An exact copy of every entry is needed, without any of the pictures.

Dataset records:
========================
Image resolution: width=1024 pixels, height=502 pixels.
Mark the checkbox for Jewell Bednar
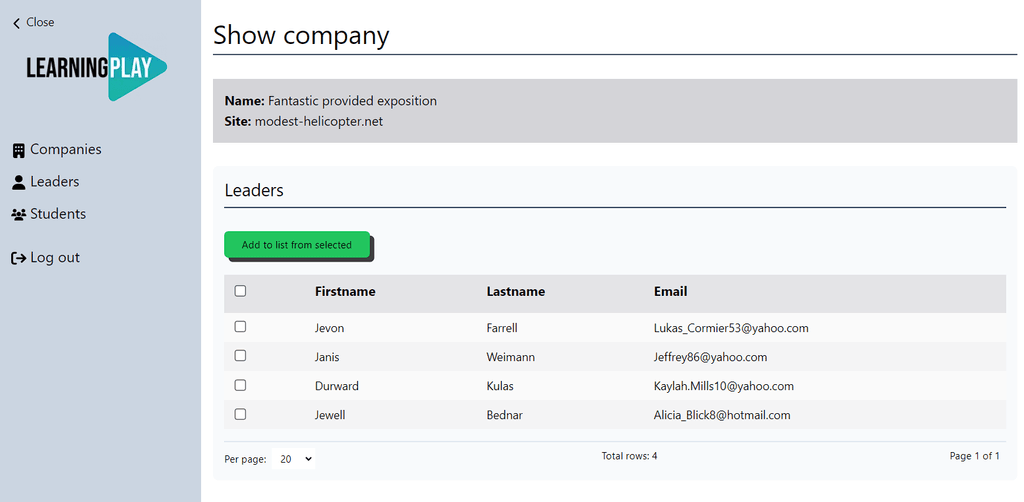tap(240, 414)
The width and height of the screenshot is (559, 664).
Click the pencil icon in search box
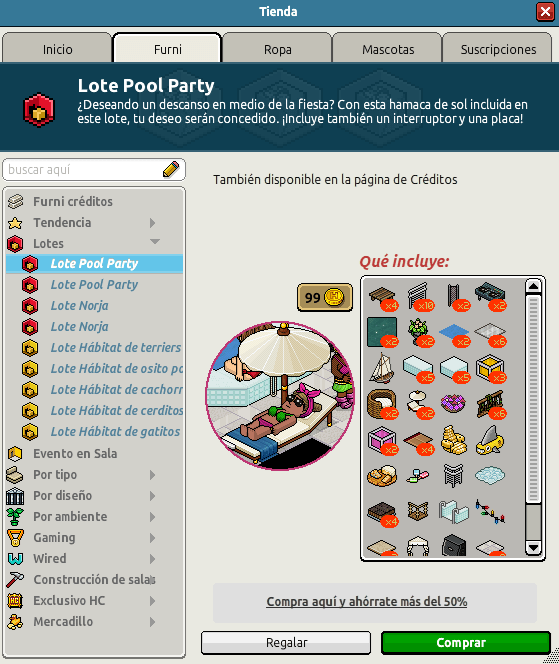[171, 169]
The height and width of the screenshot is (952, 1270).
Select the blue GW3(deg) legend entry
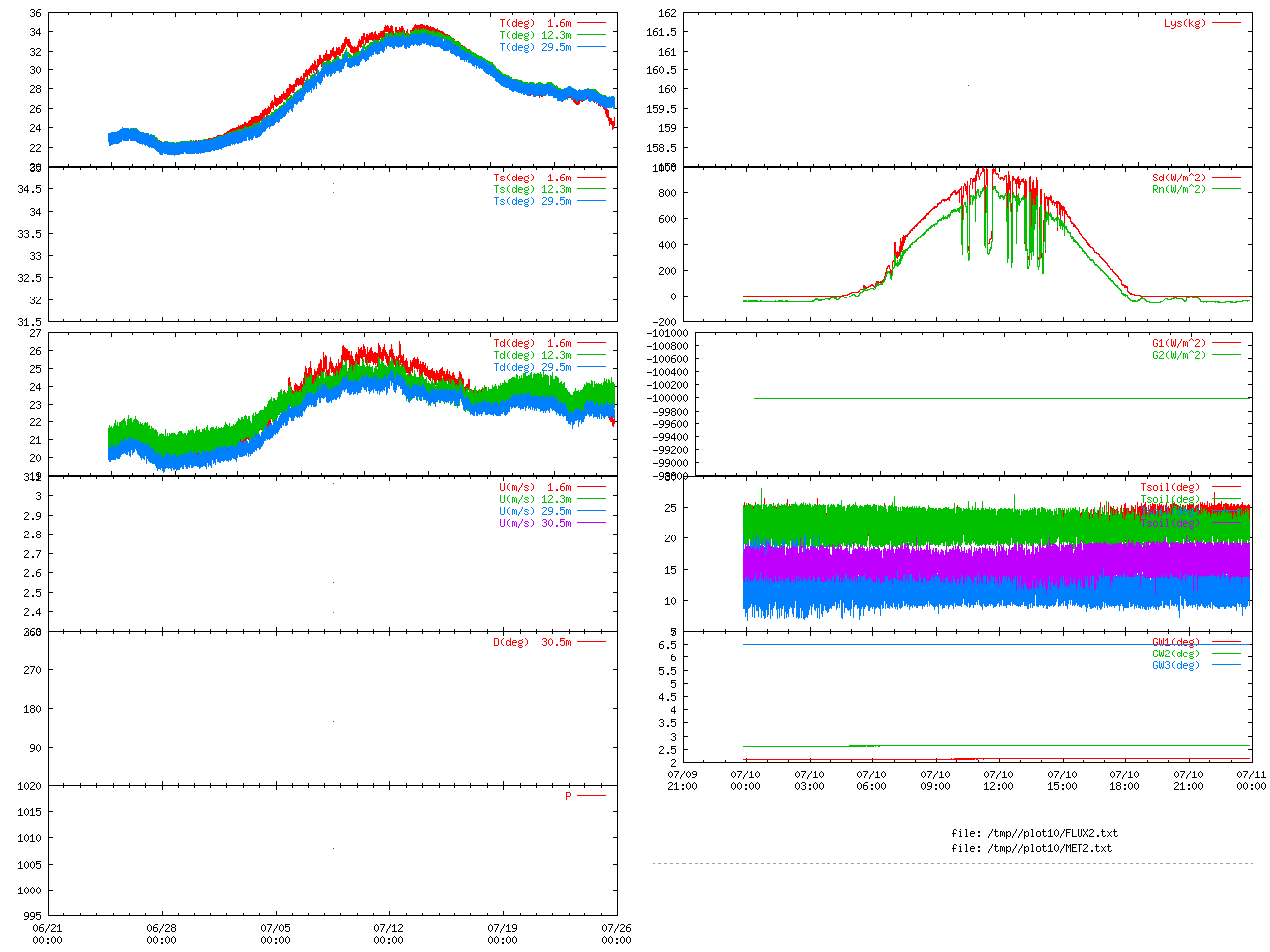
========================
REPLY:
Image resolution: width=1024 pixels, height=502 pixels.
Mark the checkbox for Jewell Bednar
tap(240, 414)
The width and height of the screenshot is (559, 664).
Click the pencil icon in search box
[171, 169]
The height and width of the screenshot is (952, 1270).
Select the blue GW3(deg) legend entry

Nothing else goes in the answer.